Mike Cuellar sleeps in the unsettling silence of an 11th floor hospital room at Orlando Regional Medical Center. He is hooked up to an IV, in isolation, because of bacteria in his stomach. Visitors have to wear gloves and a surgical gown before entering.
The only certainty he will face is that he is going to die.
His medical chart is cluttered with awful news, etched in a steady decline of health since mid-January: A brain aneurism, followed by the removal of his gall bladder, which preceded the death blow — cancer in the stomach.
He takes a sip of water offered by his best friend, José Vargas, and mumbles a few incoherent words.
Dying has a cruel way of stealing the person you know, long before they draw their last breath.

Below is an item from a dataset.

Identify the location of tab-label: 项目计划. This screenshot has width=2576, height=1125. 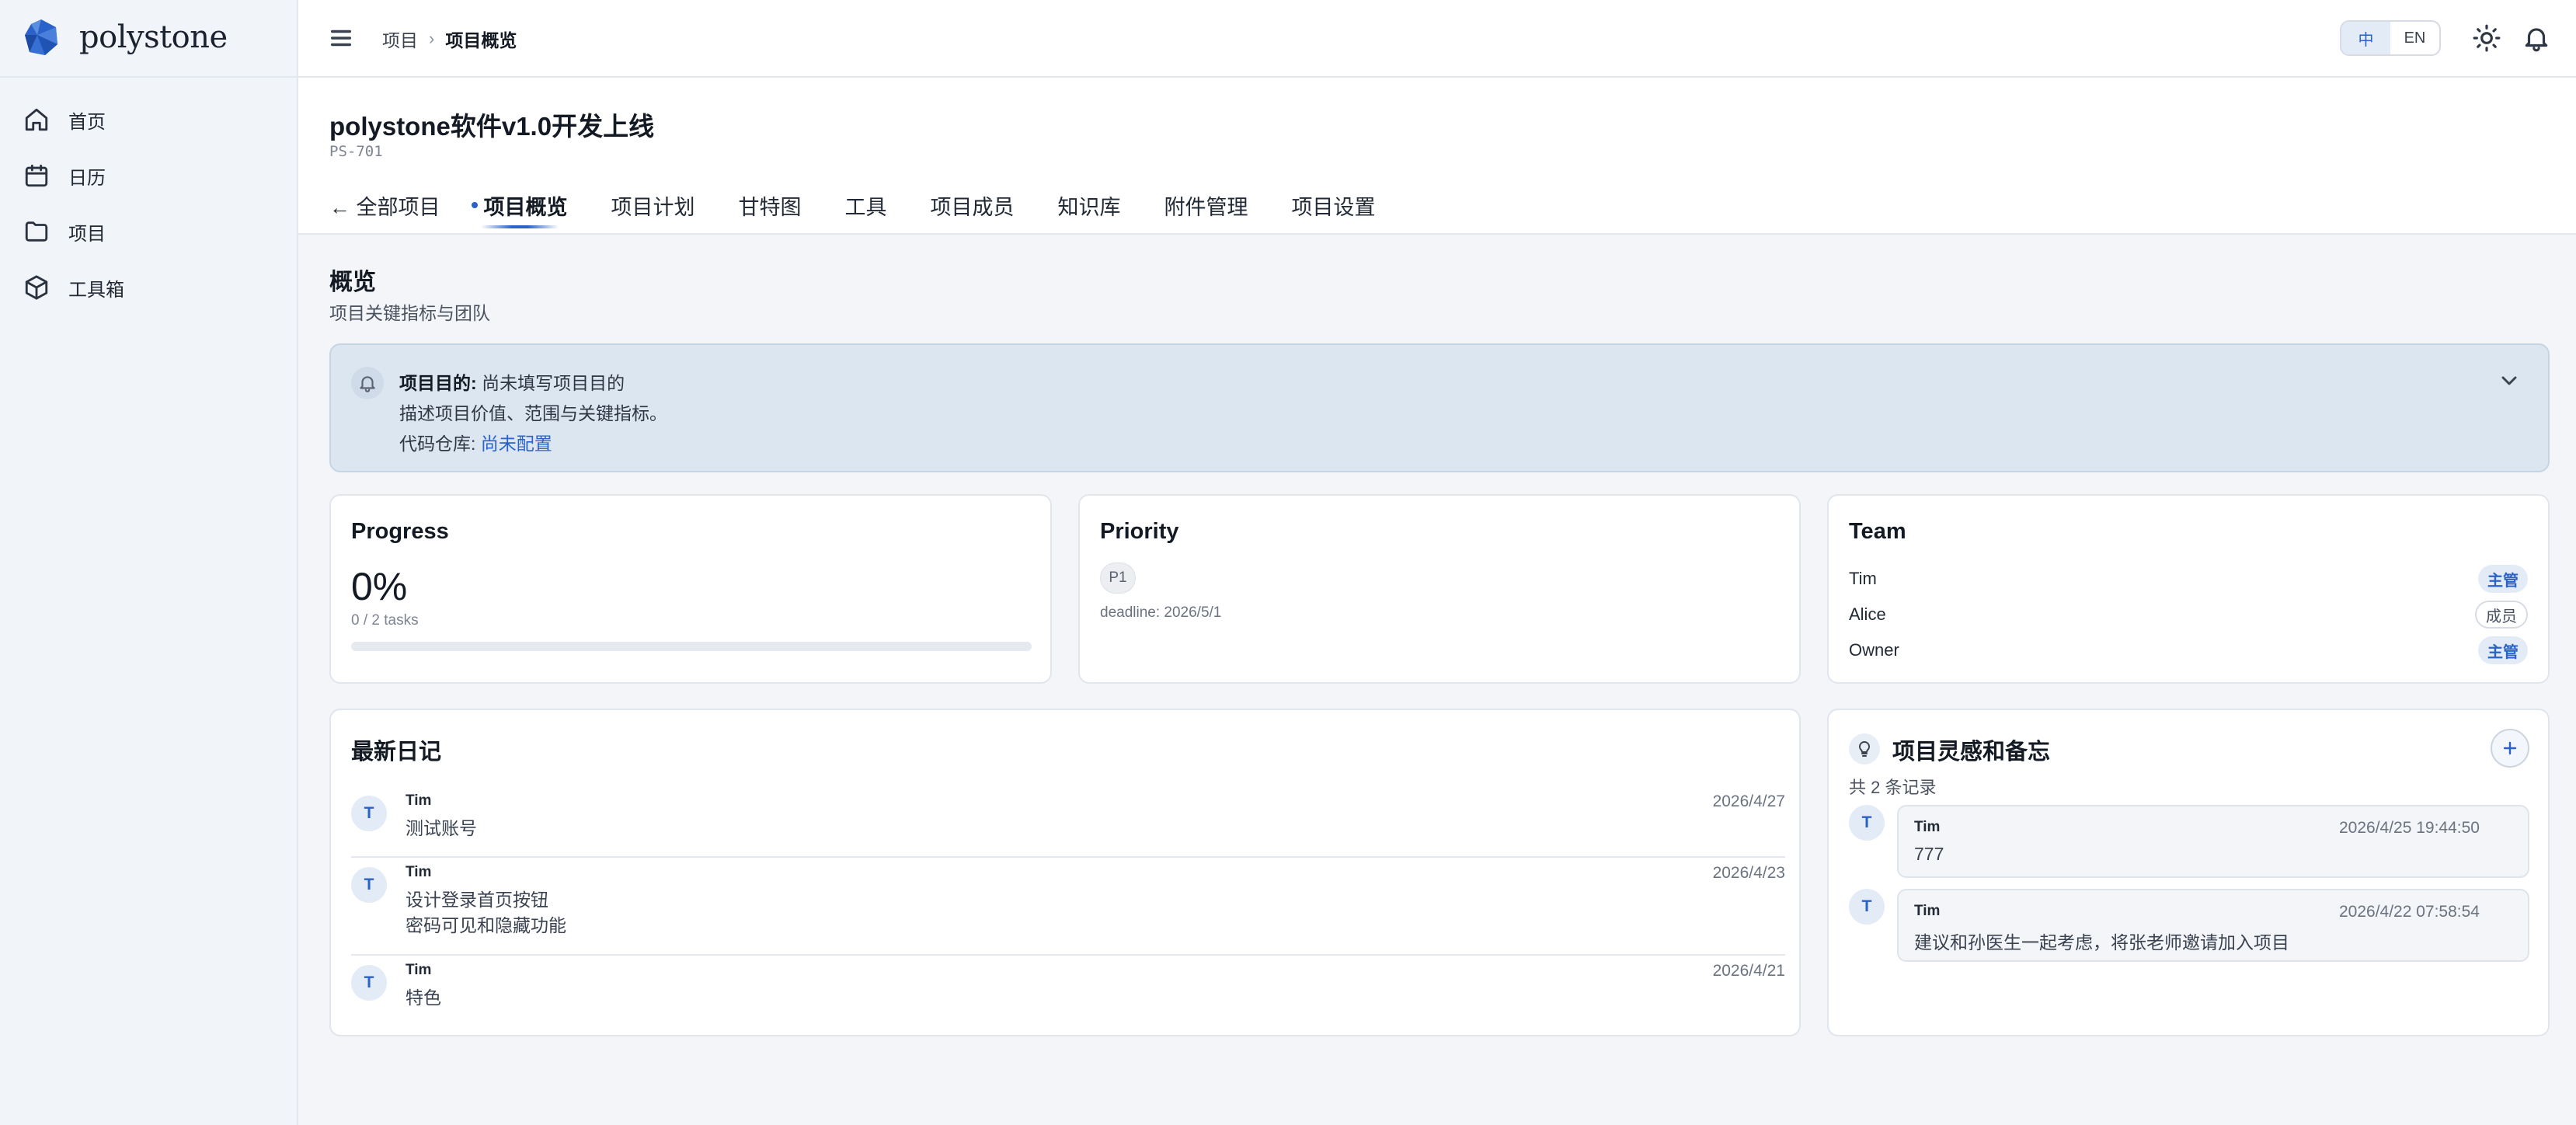
(653, 207).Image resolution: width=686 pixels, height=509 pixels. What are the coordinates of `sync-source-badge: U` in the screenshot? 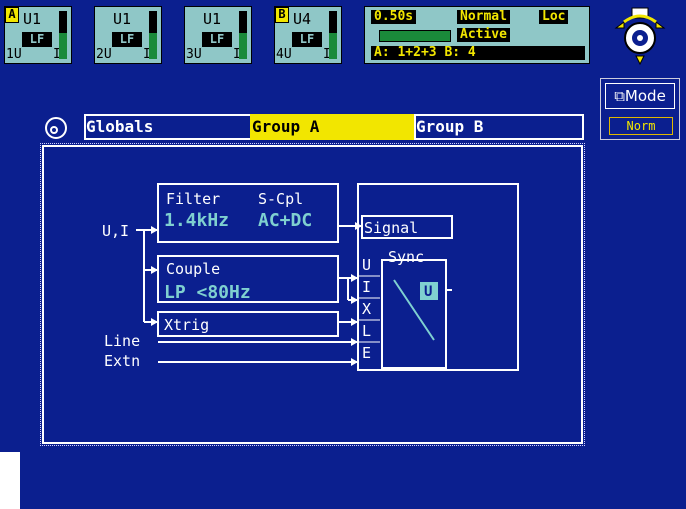 It's located at (428, 292).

That medical chart on Cuellar is bogus, in so many ways. For Vargas — and for a legion of baseball fans stretching from Havana to Baltimore to Clermont — the legacy of Miguel Angel Cuellar Santana is in the living, not the dying.
I feel it myself, as I pull out his 1972 baseball card from my collection in my office. The card documents another 20-victory season for Cuellar with the Baltimore Orioles. A left-handed master of the screwball, Cuellar is winding up and smiling as he poses for the camera. In the late ‘60s and early ‘70s, he was among the best in the game.
He won 20 or more games four times between 1969 and 1974. Cuellar a k a "Crazy Horse" captured the Cy Young award in 1969, and was selected to the All-Star Game four times in his career. He was part of one of the greatest staffs in baseball history that featured four 20-game winners in 1971 _ Cuellar, Jim Palmer, Dave McNally and Pat Dobson.